▸ ASSIGNED TASK: Pictures stay out of the copy. Repeat exactly the lines from the first entry below through the line that contains "The height and", and nothing beyond.

▸ RECORD EXCERPTS:
- - -

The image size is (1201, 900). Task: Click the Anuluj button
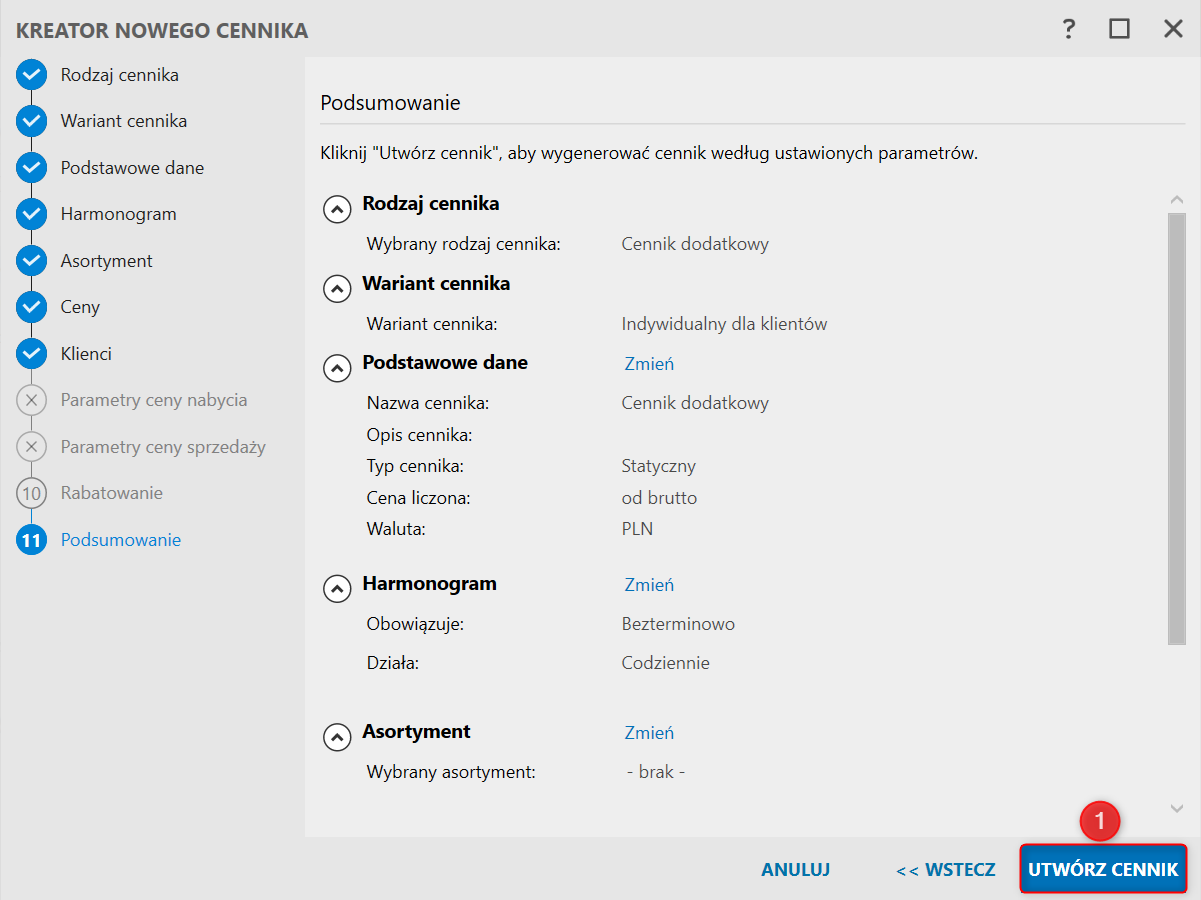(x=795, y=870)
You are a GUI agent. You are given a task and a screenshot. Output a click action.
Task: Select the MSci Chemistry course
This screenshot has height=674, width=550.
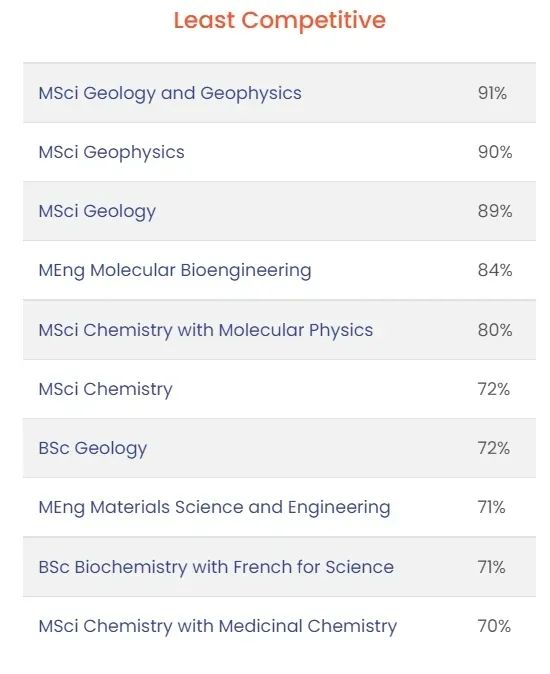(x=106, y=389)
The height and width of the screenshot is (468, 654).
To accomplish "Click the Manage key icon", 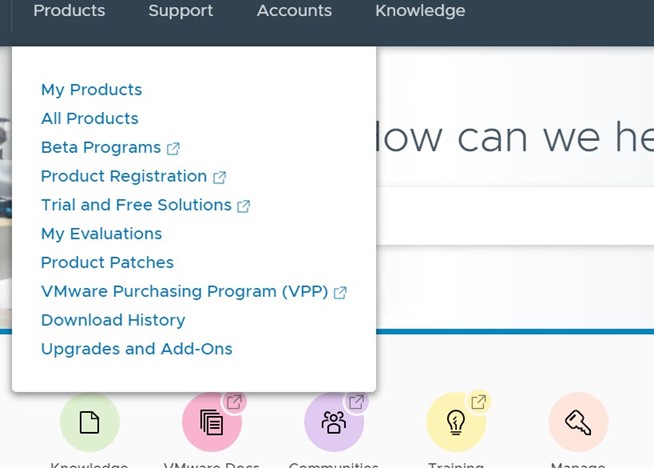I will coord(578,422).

- - -

▸ ANSWER BOX:
The image size is (1201, 900). Task: Click the Anuluj button
(x=795, y=870)
You are a GUI agent. You are given a task and a screenshot. Output a click action.
Task: Select the MSci Chemistry course
This screenshot has height=674, width=550.
(x=106, y=389)
The height and width of the screenshot is (468, 654).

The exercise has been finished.